*Given request A*:
Using the image generation guide, explain in one to three sentences why prompting is marked as critical.
*Given request B*:
Carry the image generation guide forward from the end of its sample prompt.

*Text extract*:
Tier selection: ├─ iterate → FREE drafts (~96/day via Cloudflare) ├─ default → Daily driver ($0.008/MP) ├─ premium → Final assets ($0.03/MP) └─ max → Critical work, SOTA ($0.06-0.07/MP)

Entry Points

Script Purpose

bun scripts/gen.ts

Text → Image

bun scripts/edit.ts

Image + Instruction → Image

bun scripts/upscale.ts

Image → Larger Image

bun scripts/svg.ts

Image → SVG ($0.01/img)

bun scripts/rembg.ts

Remove background (FREE)

Prompting Best Practices

CRITICAL: Good prompts are the difference between unusable output and production-ready assets.

The Universal Prompt Structure

[Subject] + [Action/Pose] + [Environment] + [Style/Medium] + [Lighting] + [Camera/Composition]

Example:

"A cybernetic owl perched on a neon sign in a rain-soaked alley. Cinematic lighting with teal and orange highlights. Shot on 35mm film, shallow depth of field, hyper-detailed textures."

*Material supplied*:
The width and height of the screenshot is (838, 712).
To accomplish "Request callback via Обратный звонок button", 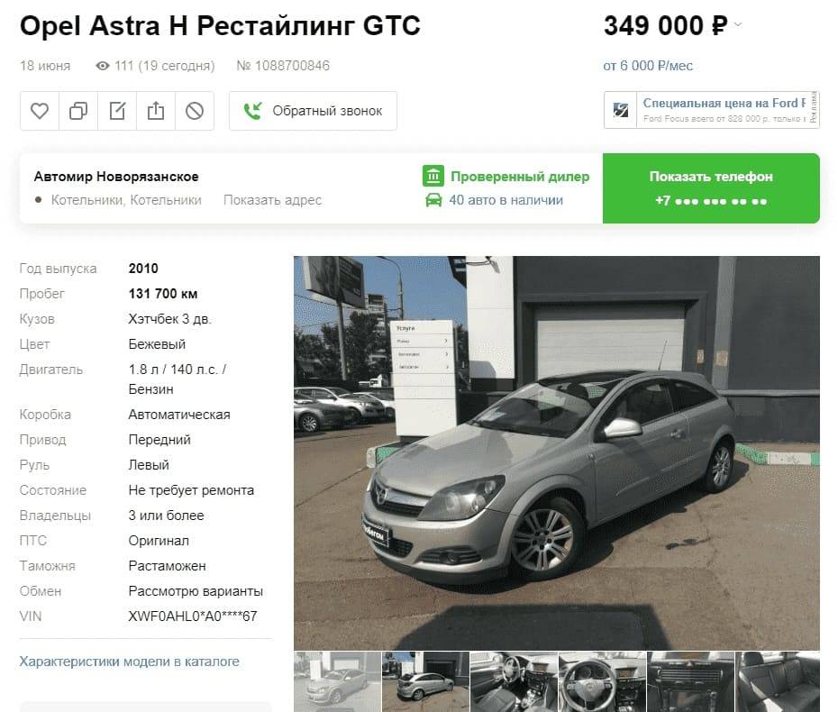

--

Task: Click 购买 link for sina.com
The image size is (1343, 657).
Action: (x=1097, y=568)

*Written answer A*:
The guide marks prompting as critical because good prompts are the difference between unusable output and production-ready assets.

*Written answer B*:
DO: Effective Prompting

Technique Example

Be specific "middle-aged man with salt-and-pepper hair wearing charcoal turtleneck" NOT "a man"

Describe the result "person with clear eyes" NOT "remove glasses"

Use camera terms "Shot on Hasselblad, 85mm lens, f/1.8"

Specify lighting "golden hour rim lighting with deep shadows"

Include textures "weathered sandstone", "anodized aluminum", "iridescent silk"

DON'T: Common Mistakes

Mistake Problem Fix

Negative phrasing "no glasses" often adds glasses Describe what IS there

Vague subjects AI interprets randomly Be exhaustively specific

Keyword salad "4k, trending, masterpiece" is noise Use descriptive sentences

Short prompts Under 20 words underperforms Aim for 40-80 words

Style Keywords That Work

Category Keywords

Lighting golden hour, volumetric lighting, Rembrandt lighting, neon rim light, bioluminescent

Camera 35mm anamorphic, macro photography, tilt-shift, fisheye, drone shot

Style cinematic, photorealistic, concept art, ukiyo-e, baroque, impressionist

Quality hyper-detailed, sharp focus, 8k resolution, raytraced

Text & Logo Generation (--text flag)

Uses Recraft V3 (iterate/default) or Ideogram V3 (premium/max) - specialized for typography.

Text Prompting Rules

CRITICAL: Put text in "Double Quotes" at the START of your prompt.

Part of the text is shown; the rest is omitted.